3.3. Datasets Description
The Morris power dataset is imbalanced, as shown in
Figure 3, which shows the class distribution in the dataset. To understand the dataset, principal component analysis (PCA) was used to visualize the data. From the visualization, we can determine whether a clear pattern can be seen and if so, determine which ML/DL model is most appropriate. The output of the PCA can provide a clear picture of the overall dataset. Although PCA reduces the dimensionality of the dataset, hence losing some data. It simply groups together features that are strongly correlated. We need an accuracy of approximately 70% to understand the overall dataset; we do not need to see every street to know the city.
The original dataset contains 129 features. First, the data were cleaned by removing columns that had low variance. There were 36 columns with the same data across 80% of the rows, which would not contribute to the model performance.
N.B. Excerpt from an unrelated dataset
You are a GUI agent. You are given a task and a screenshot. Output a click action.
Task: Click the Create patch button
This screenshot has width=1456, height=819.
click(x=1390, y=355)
The SCADA dataset was also checked for any missing values. Using PCA, the remaining 93 features were reduced to 6 principal components. The first two principal components are visualized in
Figure 4; it shows that there is no distinct boundary, and therefore it needs a more complicated model, such as a neural network, to define these boundaries. The first principal component represents around 27% of the data, and the 6th principal component represents only 3.47%. It is understood that these components represent around 71% of the data, but we do not need to see all 100% of the data to see a pattern.
The Canadian Cyber Security Institute collected and assembled the CICIDS2017 dataset with the help of the B-Profile system at the end of 2017 [
16]. The dataset contains 2,830,473 network traffic samples, with benign traffic accounting for 80.30 percent and attack traffic accounting for 19.70 percent. The categories include the most prevalent attacks, such as DoS, DDoS, Botnet, PortScan, web attacks, etc. The dataset collects 84 features from the generated network traffic, with the multiclass label being the last column. Furthermore, compared to publicly available datasets from 1998 to 2016, this dataset entirely fits the 11 performance evaluation criteria. The CICIDS2017 dataset is divided similarly to the UNSW-NB15 dataset.
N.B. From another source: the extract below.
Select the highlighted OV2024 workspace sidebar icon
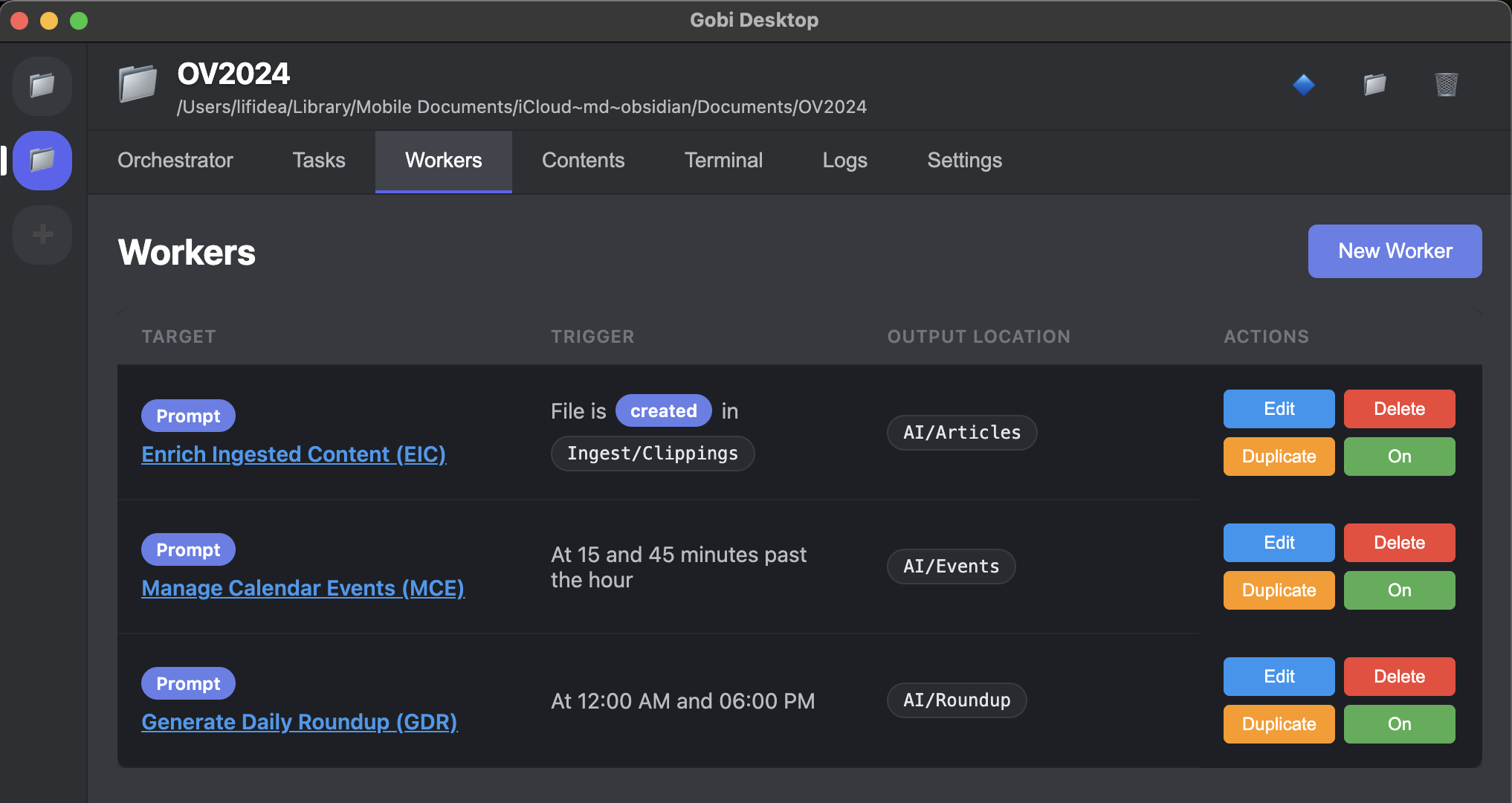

Figure 5 depicts the CICIDS2017 data distribution for each class.
3.4. Experiment Settings
Four experiments were conducted to determine the effect of dataset imbalance. In the first one, CNN-LSTM detected intrusions using imbalanced data. In the second experiment, the data were balanced using undersampling only. The model was trained with balanced data using an oversampling approach in the third experiment. A hybrid balancing technique was used in the fourth experiment, undersampling the majority class and oversampling the minority class. Next, the CNN-LSTM model was used to detect anomalies in the dataset.
Google Colab was used for these experiments because it is easy to use and provides GPU access to improve the model’s training. Average values were reported for each experiment after it was conducted several times. The deep learning model was built with the TensorFlow, Pandas, and Keras frameworks. The measures we used to assess the performance of these experiments are described in the next section.
The evaluation metrics used in these experiments are briefly discussed in this section. All experiments evaluate the model based on accuracy (ACC), recall, precision, and F1-score. For binary and multiclass classification problems, accuracy is the most common performance metric. An IDS accuracy rate measures how accurately it detects normal or abnormal network traffic [
13]. The true positive rate (TPR) is the ratio of correctly predicted network anomalies and the total number of network anomalies. The TPR is called recall or sensitivity. The precision rate is an indicator of accuracy, which indicates the proportion of the number of positive cases correctly classified by the classifier to the number of positive cases. The F1-score is the weighted harmonic average of precision and recall, which is quite effective for the imbalanced classification problem.